The great thing about javascript being full stack is that there is now another separation between front-end devs and javascript application developers! I don’t touch css too often and get to focus on the aspects of js dev that I love like Angular :)

For those wanting to get into traditional front-end work I say brace yourselves: a lot of tedious work in browser compatibility issues are coming. Especially when ‘easy-way-out’ tools are considered bad form and other tools like polyfills can bloat in usage really quickly and while they may extend support to IE6, they do not perform well.

Most importantly though, for those wanting to get in this industry, you have to be able to market yourself and then back up what you sell. Facade engineers get outed very, very quickly.

What resources have been valuable to you throughout your career? Any books or websites that have been especially helpful?

Resources for learning are pretty much endless, which is awesome, but the one resource that I hold in the highest esteem is the community.
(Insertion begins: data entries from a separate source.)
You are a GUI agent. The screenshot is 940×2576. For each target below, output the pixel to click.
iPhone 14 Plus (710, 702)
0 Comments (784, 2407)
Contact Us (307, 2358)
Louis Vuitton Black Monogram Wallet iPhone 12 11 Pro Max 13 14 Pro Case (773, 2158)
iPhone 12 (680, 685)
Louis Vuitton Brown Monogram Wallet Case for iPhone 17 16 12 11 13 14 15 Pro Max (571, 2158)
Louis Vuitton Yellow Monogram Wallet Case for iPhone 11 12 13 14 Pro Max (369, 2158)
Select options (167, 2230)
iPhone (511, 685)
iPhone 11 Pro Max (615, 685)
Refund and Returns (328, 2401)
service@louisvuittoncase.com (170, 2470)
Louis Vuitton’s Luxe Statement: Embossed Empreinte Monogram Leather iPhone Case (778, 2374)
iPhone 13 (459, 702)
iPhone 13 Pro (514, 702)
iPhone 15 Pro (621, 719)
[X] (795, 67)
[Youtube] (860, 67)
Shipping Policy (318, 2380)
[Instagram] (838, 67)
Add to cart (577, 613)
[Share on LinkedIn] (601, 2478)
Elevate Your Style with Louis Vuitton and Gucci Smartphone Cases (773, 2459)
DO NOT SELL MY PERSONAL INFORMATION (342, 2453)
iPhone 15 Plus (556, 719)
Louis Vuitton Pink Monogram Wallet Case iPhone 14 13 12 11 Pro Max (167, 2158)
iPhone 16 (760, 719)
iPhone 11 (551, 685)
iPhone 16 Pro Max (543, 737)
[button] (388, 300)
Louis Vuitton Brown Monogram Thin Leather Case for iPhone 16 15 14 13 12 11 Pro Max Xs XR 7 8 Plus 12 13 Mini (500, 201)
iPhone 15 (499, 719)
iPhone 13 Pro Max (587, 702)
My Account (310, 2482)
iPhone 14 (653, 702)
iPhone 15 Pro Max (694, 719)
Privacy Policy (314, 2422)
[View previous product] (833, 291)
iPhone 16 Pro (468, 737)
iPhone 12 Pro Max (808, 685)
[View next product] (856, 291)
Particularly with javascript the community is strong and quite verbose. I can speak for Portland when I say that the community is strong and filled with many events on a nightly basis that feature great talks and demos accompanied by pizza and beer.

www.calagator.org is Portland’s tech schedule, and it’s an active one.

As far as books and other resources, you can find anything regarding learning tools and people you should pay attention to here:

www.frontendrescue.org

Any parting advice for young developers?

Be a sponge. Some of the greatest learning opportunities are by watching senior devs work. See what they do and how they do it. Absorb everything you can.